Erring public utility vehicle drivers who have amassed multiple traffic violations behind the wheel might soon be suspended from plying Metro Manila’s streets.
The Metropolitan Manila Development Authority (MMDA) has announced that it is looking to suspend such motorists after the Land Transportation Office (LTO) submitted the names of PUV drivers who have committed multiple traffic violations.
MMDA general manager Jojo Garcia says the move comes in a bid to keep commuters safe: “We want the riding public to be out of danger and prohibiting habitual traffic offenders is one step to avoid road accidents.”
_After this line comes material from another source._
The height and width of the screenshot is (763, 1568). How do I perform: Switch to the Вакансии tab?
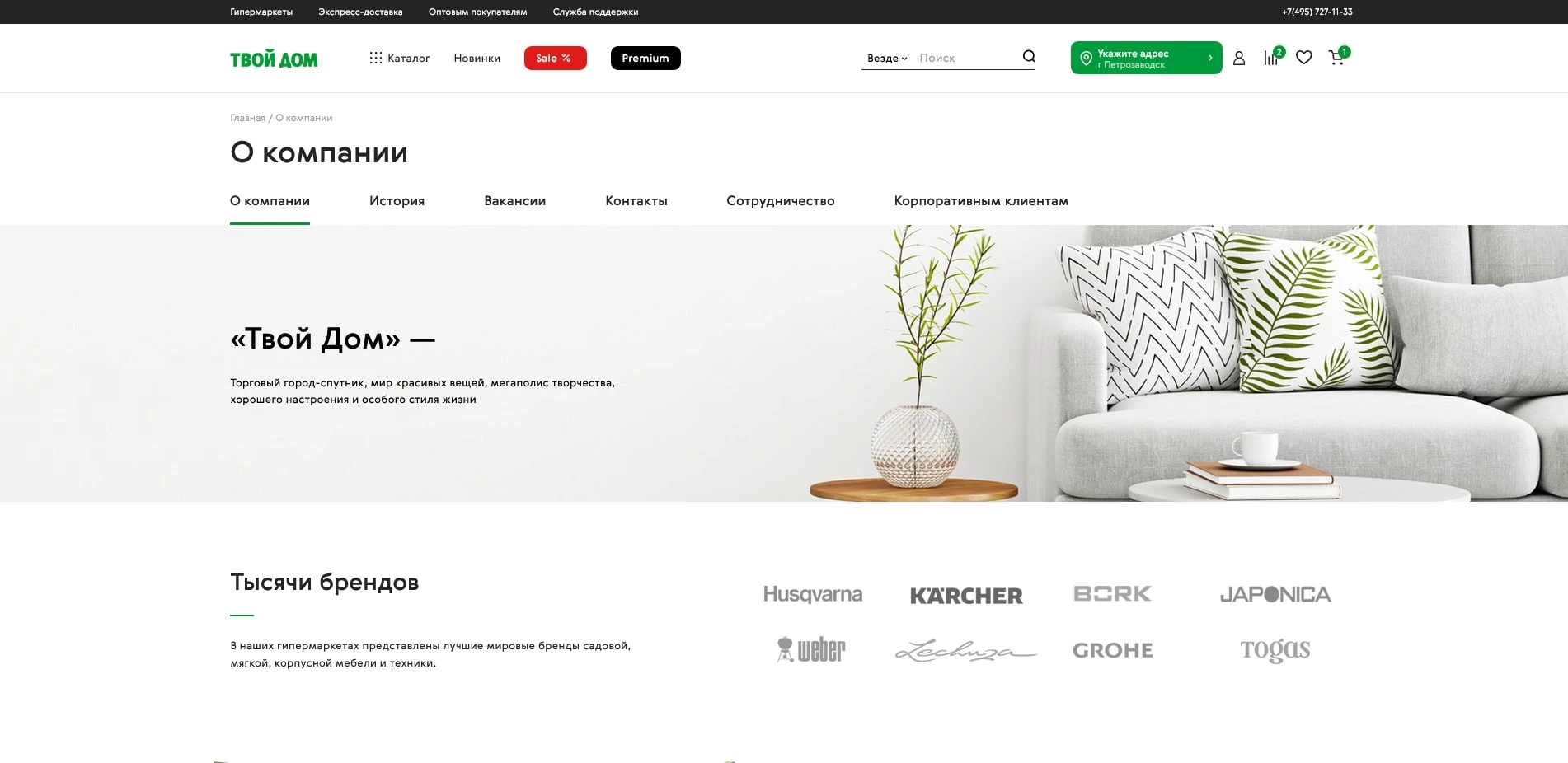coord(514,201)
According to the MMDA, only half of the 2,500 drivers issued LTO show cause orders answered, and that the agency submitted a list of drivers with multiple apprehensions in January. Garcia added that the MMDA is just waiting for apprehension guidelines from the LTO, and clarified that the agency is targeting private motorists with more than three violations for the same offense, too.
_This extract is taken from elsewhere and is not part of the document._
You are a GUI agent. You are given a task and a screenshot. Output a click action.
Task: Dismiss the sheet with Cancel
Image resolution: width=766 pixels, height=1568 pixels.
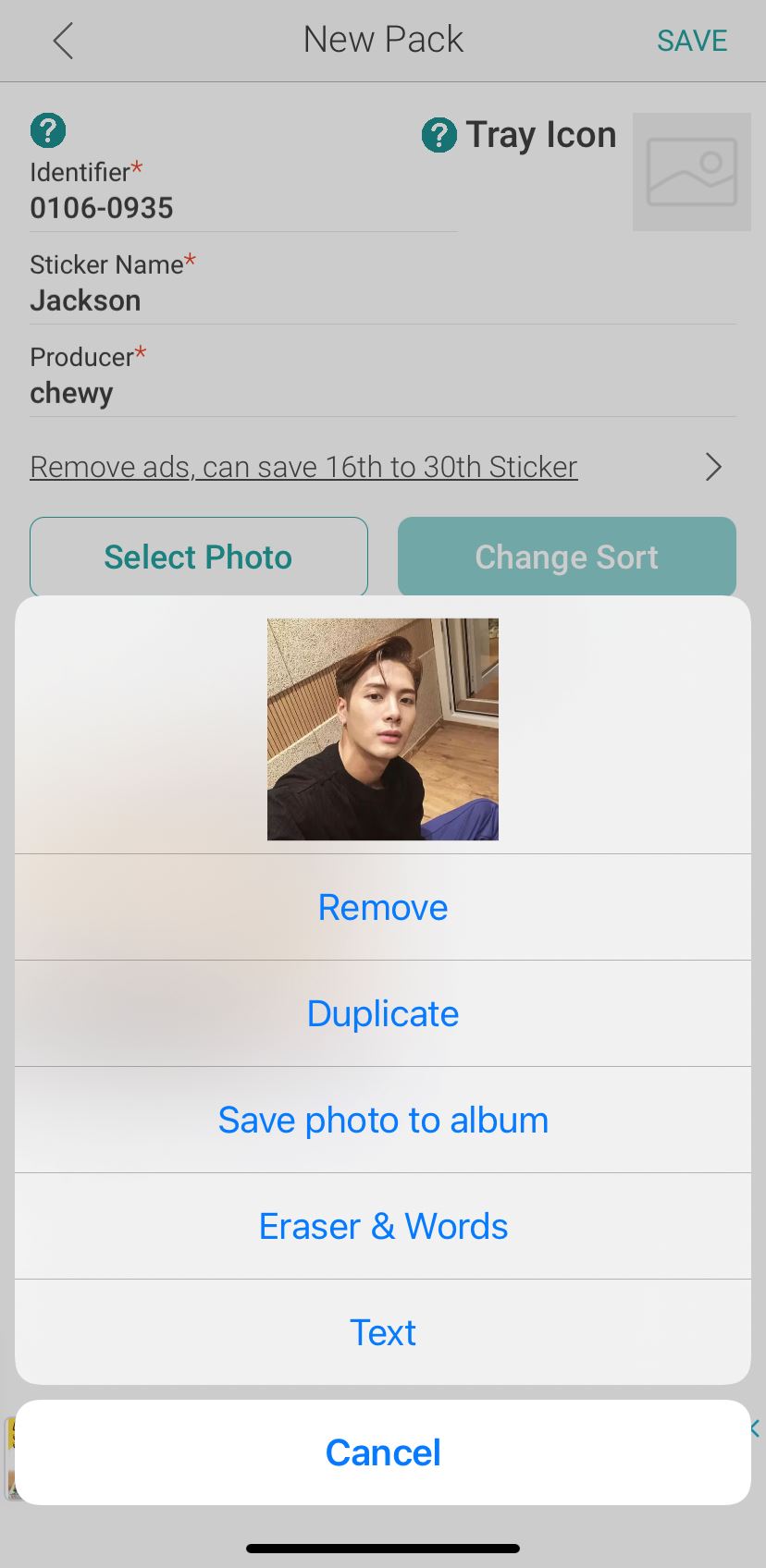pos(383,1452)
“Because we are just an enforcement agency, we have to be guided by the LTO on the apprehension of these motorists but we encourage PUV operators to exercise their authority and bar their errant drivers from holding the steering wheel,” he said.
Emmanuel Tabuena, traffic enforcement chief of the Philippine National Police–Highway Patrol Group (PNP-HPG), said these motorists might not just face a revocation of license or suspension—those involved in accidents may be charged with reckless driving as well.
Land Transportation Franchising and Regulatory Board (LTFRB) technical division chief Joel Bolano, meanwhile, clarified that targeting erring PUV drivers won’t have a negative impact on the capital’s transport system as a whole: “If there are 3,500 bus units in Metro Manila, there are more than 7,000 [public utility bus] drivers. If there are only 2,000 delinquent bus drivers, there will still be 5,000 left.”
In 2019, the Metro Manila Accident Reporting and Analysis System (MMARAS) recorded 65 fatal incidents involving public buses and jeepneys. Will the MMDA’s latest crackdown help lower that figure this year?